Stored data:
----

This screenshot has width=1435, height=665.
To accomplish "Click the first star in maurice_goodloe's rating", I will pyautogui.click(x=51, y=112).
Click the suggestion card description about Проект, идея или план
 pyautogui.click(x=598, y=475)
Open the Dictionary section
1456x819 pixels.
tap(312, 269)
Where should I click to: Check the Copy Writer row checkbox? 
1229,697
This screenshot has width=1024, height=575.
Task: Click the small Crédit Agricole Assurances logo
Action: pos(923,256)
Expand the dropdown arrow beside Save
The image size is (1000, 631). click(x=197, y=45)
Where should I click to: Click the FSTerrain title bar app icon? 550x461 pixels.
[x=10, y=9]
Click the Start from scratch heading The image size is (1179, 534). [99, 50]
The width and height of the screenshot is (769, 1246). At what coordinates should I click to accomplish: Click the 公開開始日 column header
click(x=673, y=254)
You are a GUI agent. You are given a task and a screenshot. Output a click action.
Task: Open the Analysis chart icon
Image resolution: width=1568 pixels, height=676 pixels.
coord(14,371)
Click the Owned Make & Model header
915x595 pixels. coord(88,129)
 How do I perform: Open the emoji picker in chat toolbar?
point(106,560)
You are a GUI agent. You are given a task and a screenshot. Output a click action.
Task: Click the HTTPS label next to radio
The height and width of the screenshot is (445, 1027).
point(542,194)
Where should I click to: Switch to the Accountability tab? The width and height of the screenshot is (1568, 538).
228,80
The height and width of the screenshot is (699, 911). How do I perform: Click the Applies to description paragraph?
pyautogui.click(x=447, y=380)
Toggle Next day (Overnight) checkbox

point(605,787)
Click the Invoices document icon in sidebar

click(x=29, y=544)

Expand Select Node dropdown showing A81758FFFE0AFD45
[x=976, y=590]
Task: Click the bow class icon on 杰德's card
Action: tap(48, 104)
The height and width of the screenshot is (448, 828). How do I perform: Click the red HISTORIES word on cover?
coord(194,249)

----

[Description of the task]: Write all the entries again precisely as they were given.

[Exercise answer]:
This screenshot has width=1435, height=665.
To accomplish "Click the first star in maurice_goodloe's rating", I will pyautogui.click(x=51, y=112).
Click the suggestion card description about Проект, идея или план
 pyautogui.click(x=598, y=475)
Open the Dictionary section
1456x819 pixels.
tap(312, 269)
Where should I click to: Check the Copy Writer row checkbox? 
1229,697
This screenshot has width=1024, height=575.
Task: Click the small Crédit Agricole Assurances logo
Action: pos(923,256)
Expand the dropdown arrow beside Save
The image size is (1000, 631). click(x=197, y=45)
Where should I click to: Click the FSTerrain title bar app icon? 550x461 pixels.
[x=10, y=9]
Click the Start from scratch heading The image size is (1179, 534). [99, 50]
The width and height of the screenshot is (769, 1246). At what coordinates should I click to accomplish: Click the 公開開始日 column header
click(x=673, y=254)
You are a GUI agent. You are given a task and a screenshot. Output a click action.
Task: Open the Analysis chart icon
Image resolution: width=1568 pixels, height=676 pixels.
coord(14,371)
Click the Owned Make & Model header
915x595 pixels. coord(88,129)
 How do I perform: Open the emoji picker in chat toolbar?
point(106,560)
You are a GUI agent. You are given a task and a screenshot. Output a click action.
Task: Click the HTTPS label next to radio
The height and width of the screenshot is (445, 1027).
point(542,194)
Where should I click to: Switch to the Accountability tab? The width and height of the screenshot is (1568, 538).
228,80
The height and width of the screenshot is (699, 911). How do I perform: Click the Applies to description paragraph?
pyautogui.click(x=447, y=380)
Toggle Next day (Overnight) checkbox

point(605,787)
Click the Invoices document icon in sidebar

click(x=29, y=544)

Expand Select Node dropdown showing A81758FFFE0AFD45
[x=976, y=590]
Task: Click the bow class icon on 杰德's card
Action: tap(48, 104)
The height and width of the screenshot is (448, 828). How do I perform: Click the red HISTORIES word on cover?
coord(194,249)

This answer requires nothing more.